Veterinary diets, a niche of the broader cat food market, deliver premium margins under digestive and urinary care lines that veterinarians prescribe, making them resilient to general trade-down pressures. Dry recipes utilize twin-screw extrusion efficiency, resulting in lower energy consumption per pound compared to retort wet lines, which supports ESG reporting goals. Conversely, wet lines innovate around recyclable aluminum trays and reclosable plastic cups, aligning with consumer demands for waste reduction. Brands that integrate functional botanicals cranberry for urinary tract support or turmeric for joint health, add a second layer of value capture without cannibalizing base feeding occasions.

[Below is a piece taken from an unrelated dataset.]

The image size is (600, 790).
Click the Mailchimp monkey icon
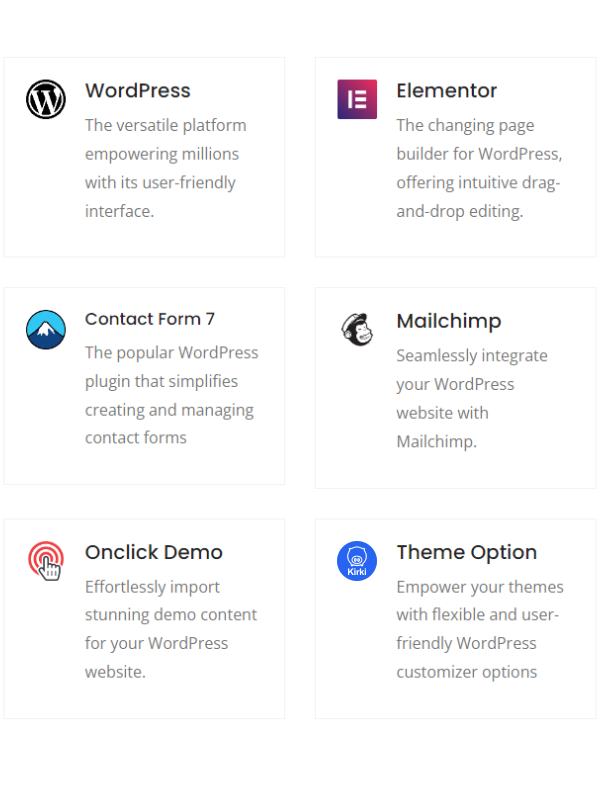point(357,330)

The Cat Food Market Report is Segmented by Pet Food Product (Food, Pet Nutraceuticals/Supplements, Pet Treats, and Pet Veterinary Diets), by Distribution Channel (Convenience Stores, Online Channel, Specialty Stores, Supermarkets/Hypermarkets, and Other Channels), and by Geography (Africa, Asia-Pacific, Europe, North America, and South America). The Market Forecasts are Provided in Terms of Value (USD) and Volume (Metric Tons).
North America captured 39.85% of the 2025 value. United States households display high spending per cat and early adoption of subscription services, boosting the cat food market size ahead of other regions. Canada mirrors the trend with rapid natural and organic uptake, while Mexico's rising middle class and cross-border e-commerce inflows pull premium cans into supermarkets.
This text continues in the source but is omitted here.